Juni 2025
Seit längerer Zeit liege ich mit meinem Nachbarn im Clinch. Neuerdings kommt er regelmässig an meiner Haustüre klingeln, um mit mir unsere Differenzen auszudiskutieren. Da ich dies nicht will, habe ich ihm ein schriftliches Hausverbot zugestellt und ihn aufgefordert, mein Grundstück nicht mehr zu betreten. Gestern ist er nun erneut an meiner Haustüre erschienen. Kann ich ihn nun wegen Hausfriedensbruch anzeigen?

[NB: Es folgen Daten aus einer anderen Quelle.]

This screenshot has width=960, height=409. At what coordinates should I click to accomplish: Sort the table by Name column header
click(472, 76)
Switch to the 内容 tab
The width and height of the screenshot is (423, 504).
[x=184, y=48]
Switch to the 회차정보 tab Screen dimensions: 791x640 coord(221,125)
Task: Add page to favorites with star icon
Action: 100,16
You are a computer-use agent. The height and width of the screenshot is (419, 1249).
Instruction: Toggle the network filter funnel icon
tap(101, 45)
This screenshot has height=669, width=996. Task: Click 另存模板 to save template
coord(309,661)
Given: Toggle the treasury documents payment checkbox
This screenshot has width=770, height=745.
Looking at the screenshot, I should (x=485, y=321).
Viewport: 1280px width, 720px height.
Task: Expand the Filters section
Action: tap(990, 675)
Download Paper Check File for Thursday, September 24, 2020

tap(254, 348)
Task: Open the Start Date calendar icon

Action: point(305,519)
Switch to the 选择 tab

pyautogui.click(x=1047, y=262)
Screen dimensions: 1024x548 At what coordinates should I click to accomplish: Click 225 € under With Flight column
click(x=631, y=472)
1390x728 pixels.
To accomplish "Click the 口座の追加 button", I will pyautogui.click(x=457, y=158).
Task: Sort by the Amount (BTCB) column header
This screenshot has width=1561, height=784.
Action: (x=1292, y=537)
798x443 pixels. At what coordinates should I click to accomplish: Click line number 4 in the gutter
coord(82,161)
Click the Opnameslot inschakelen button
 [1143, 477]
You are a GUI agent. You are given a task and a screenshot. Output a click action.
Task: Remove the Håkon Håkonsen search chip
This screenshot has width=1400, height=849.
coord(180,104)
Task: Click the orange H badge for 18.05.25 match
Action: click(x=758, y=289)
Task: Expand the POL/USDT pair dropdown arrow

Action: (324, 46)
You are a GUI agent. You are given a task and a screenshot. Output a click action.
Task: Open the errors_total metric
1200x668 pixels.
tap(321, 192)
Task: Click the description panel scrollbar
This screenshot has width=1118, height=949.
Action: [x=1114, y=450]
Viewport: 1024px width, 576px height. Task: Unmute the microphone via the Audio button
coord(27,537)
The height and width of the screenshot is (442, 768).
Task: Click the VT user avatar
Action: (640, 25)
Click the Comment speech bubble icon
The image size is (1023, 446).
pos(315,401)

Des Hausfriedensbruchs nach Art. 186 StGB macht sich strafbar, wer gegen den Willen des Berechtigten in ein Haus, in eine Wohnung, in einen abgeschlossenen Raum eines Hauses oder in einen unmittelbar zu einem Hause gehörenden umfriedeten Platz, Hof oder Garten oder in einen Werkplatz unrechtmässig eindringt oder, trotz der Aufforderung eines Berechtigten, sich zu entfernen, darin verweilt. Die Bestimmung schützt das Hausrecht, worunter die Befugnis zu verstehen ist, über einen bestimmten Raum ungestört zu herrschen und darin den eigenen Willen frei zu betätigen. Umfriedet bedeutet dabei, dass solche Flächen umschlossen sein müssen, etwa durch Zäune oder Hecken. Massgebend ist die Erkennbarkeit der Abgrenzung, nicht deren Lückenlosigkeit. Nach dem Gesetzeswortlaut ist ein enger Konnex zu einem Haus vorausgesetzt, sodass z.B. eine vom Haus entfernte, eingezäunte Wiese nicht geschützt ist. Offene Plätze sind auch dann nicht geschützt, wenn sie zu einem Haus gehören. Ob ein Ort öffentlich zugänglich ist, beurteilt sich nicht nur nach rechtlichen (Privateigentum), sondern auch nach faktischen Gesichtspunkten.
Auf Grund Ihrer Schilderungen gehe ich davon aus, dass der Gehweg zu Ihrem Haus bzw. zum Eingangsbereich vor Ihrer Haustüre nicht umzäunt ist. Vielmehr scheint es so, dass der Hauseingang freizugänglich ist. Auch wenn es sich beim Gehweg zum Haus und dem Eingangsbereich vor der Haustür um Bereiche handelt, die zu Ihrem Grundstück gehören, sind sie offen in dem Sinne, dass sie für jedermann den Zugang zur Eingangstüre ermöglichen und sind als solche·vom Rest des Grundstücks klar unterscheidbar und gegen aussen nicht abgegrenzt. Aus diesem Grund fehlt es bei diesen Bereichen Ihres Grundstücks am objektiven Tatbestandsmerkmal der Umfriedung, weshalb kein Der Straftatbestand des Hausfriedensbruch vorliegt. Daran ändert auch das ausgesprochene Hausverbot nichts.
Anders würde es sich verhalten, wenn sie den Zugang zu Ihrer Haustüre durch einen Zaun, der nur durch das Öffnen eines Gartentors durchschritten werden könnte von der Strasse abgrenzt hätten oder wenn Ihr Nachbar den umfriedeten Garten oder das Haus selber betreten hätte.